» **MATERIAL SHOWN**:

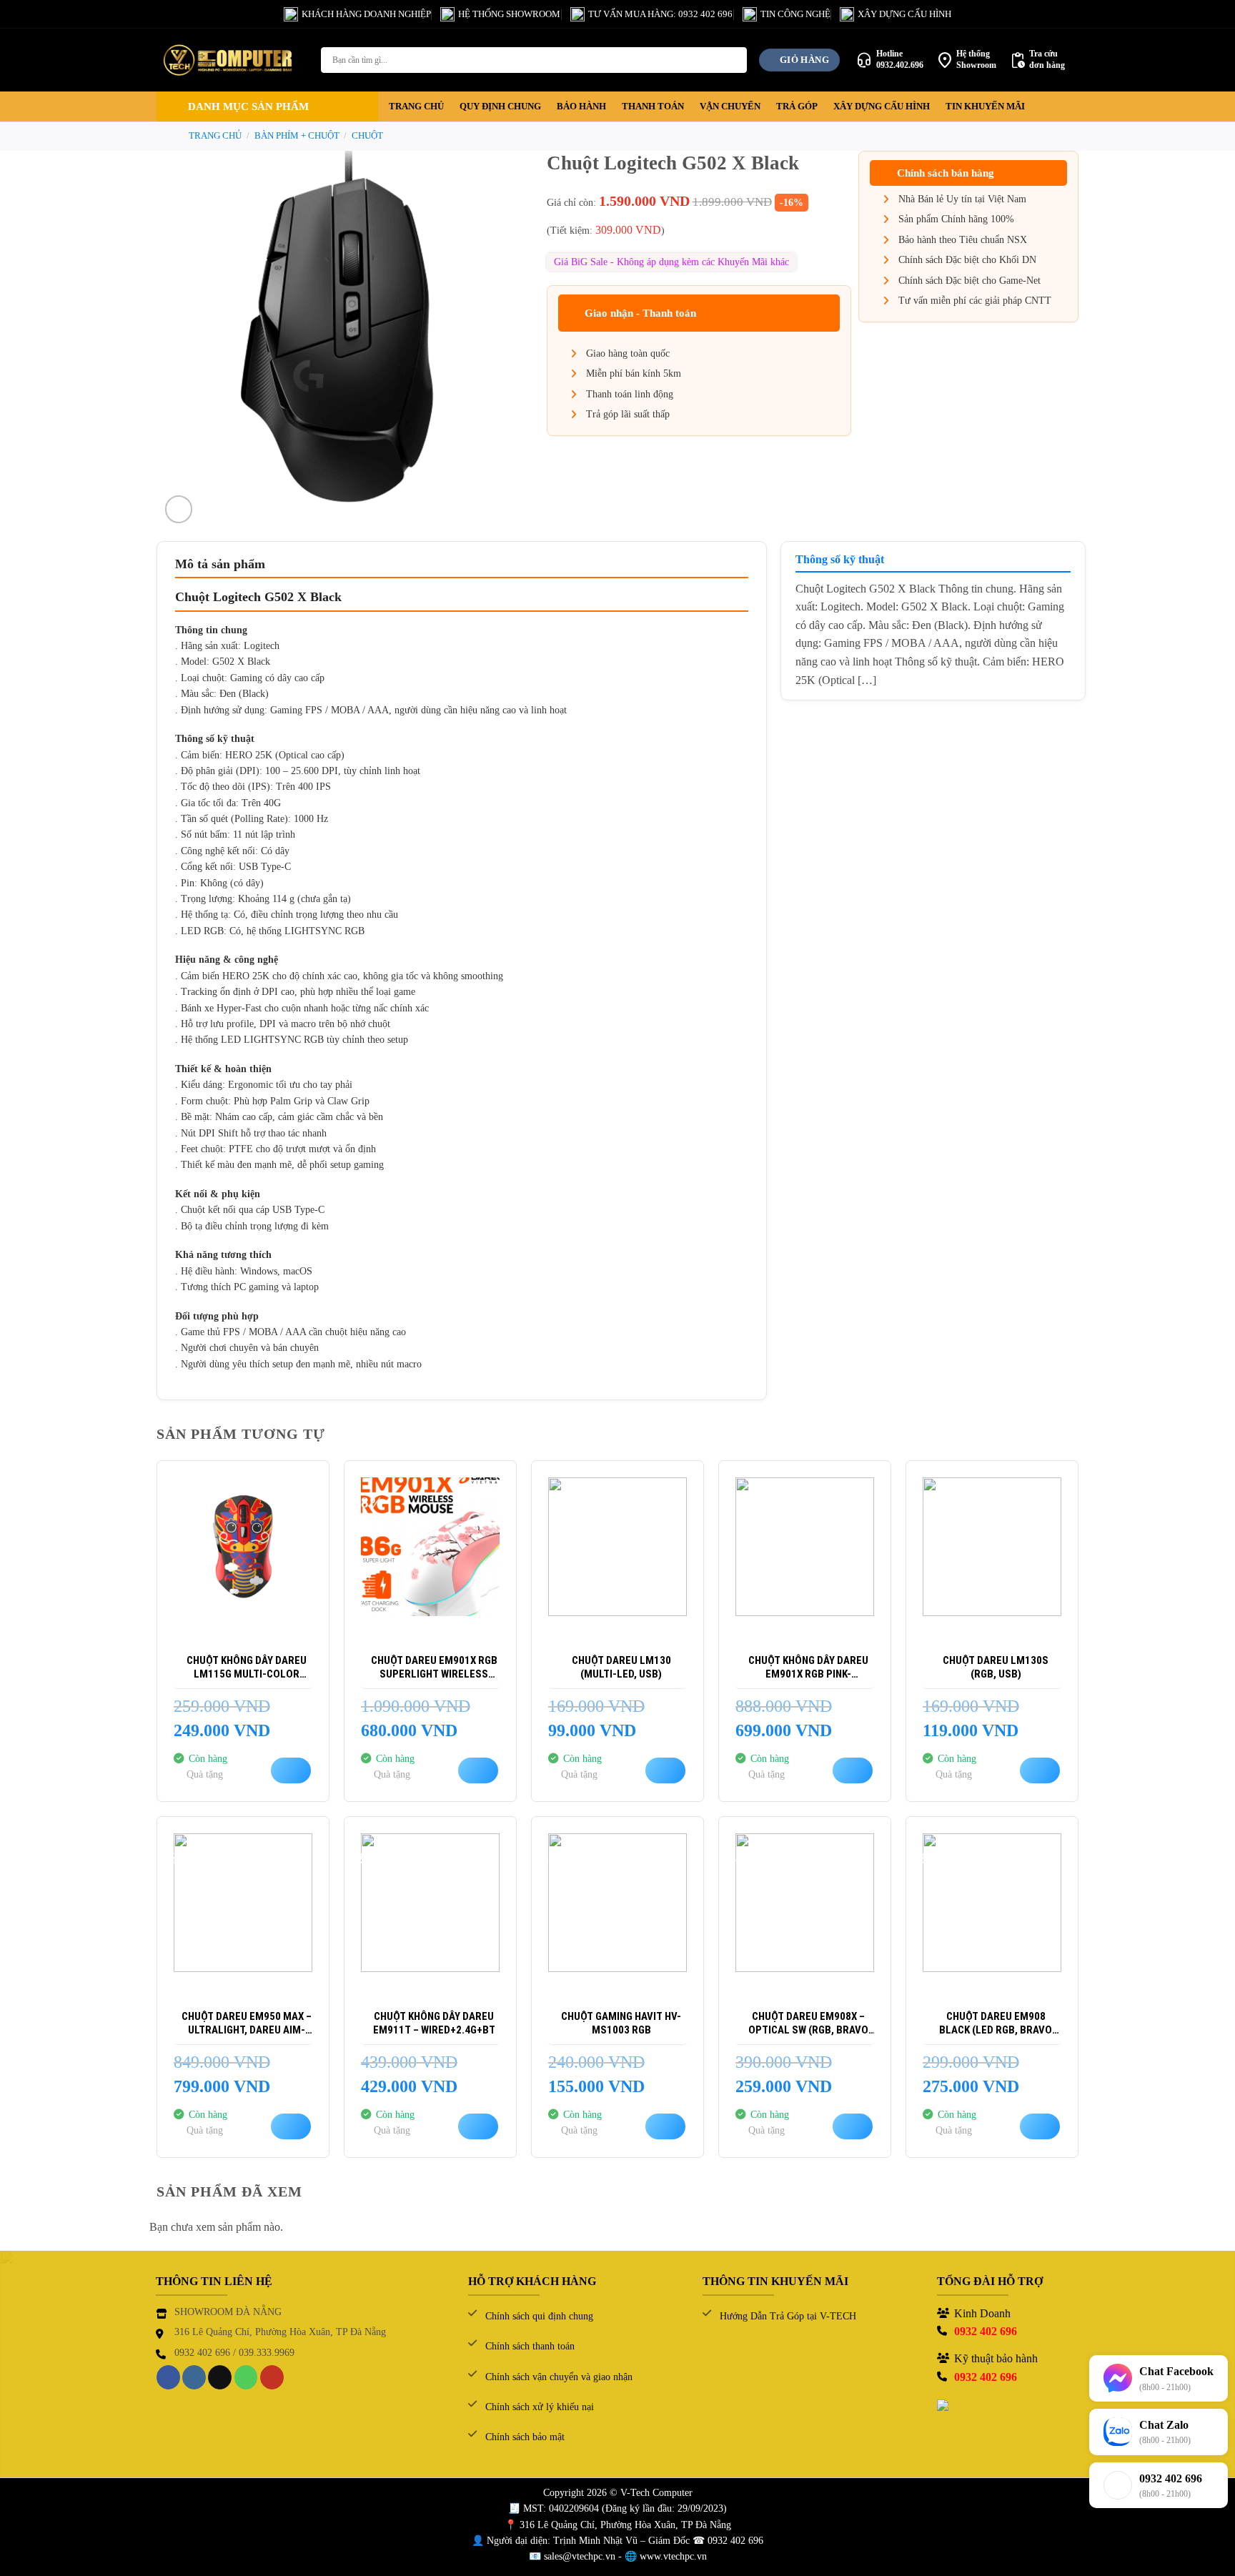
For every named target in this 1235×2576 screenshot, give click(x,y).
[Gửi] (733, 60)
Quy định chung (500, 106)
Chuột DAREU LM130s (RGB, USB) (995, 1667)
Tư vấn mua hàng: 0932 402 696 (660, 14)
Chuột (367, 136)
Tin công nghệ (795, 14)
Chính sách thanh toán (530, 2346)
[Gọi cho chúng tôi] (246, 2377)
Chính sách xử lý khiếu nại (539, 2407)
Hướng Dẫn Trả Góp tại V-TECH (788, 2316)
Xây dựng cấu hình (904, 14)
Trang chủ (416, 106)
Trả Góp (797, 106)
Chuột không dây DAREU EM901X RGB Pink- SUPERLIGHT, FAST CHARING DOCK (808, 1668)
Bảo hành (581, 106)
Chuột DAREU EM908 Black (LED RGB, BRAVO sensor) (995, 2024)
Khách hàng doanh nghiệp (366, 14)
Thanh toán (653, 106)
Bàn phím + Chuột (296, 136)
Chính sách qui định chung (539, 2316)
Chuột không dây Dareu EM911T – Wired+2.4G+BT (434, 2023)
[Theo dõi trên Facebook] (168, 2377)
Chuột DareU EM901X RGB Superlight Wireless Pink (434, 1668)
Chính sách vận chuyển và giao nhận (559, 2377)
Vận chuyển (730, 106)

» **ACTIVITY**: Copy exactly the line containing "Chuột không dây DAREU EM901X" and every line after it, ending with the last line of the records above.

» **RESPONSE FOR THIS EXERCISE**:
Chuột không dây DAREU EM901X RGB Pink- SUPERLIGHT, FAST CHARING DOCK (808, 1668)
Bảo hành (581, 106)
Chuột DAREU EM908 Black (LED RGB, BRAVO sensor) (995, 2024)
Khách hàng doanh nghiệp (366, 14)
Thanh toán (653, 106)
Bàn phím + Chuột (296, 136)
Chính sách qui định chung (539, 2316)
Chuột không dây Dareu EM911T – Wired+2.4G+BT (434, 2023)
[Theo dõi trên Facebook] (168, 2377)
Chuột DareU EM901X RGB Superlight Wireless Pink (434, 1668)
Chính sách vận chuyển và giao nhận (559, 2377)
Vận chuyển (730, 106)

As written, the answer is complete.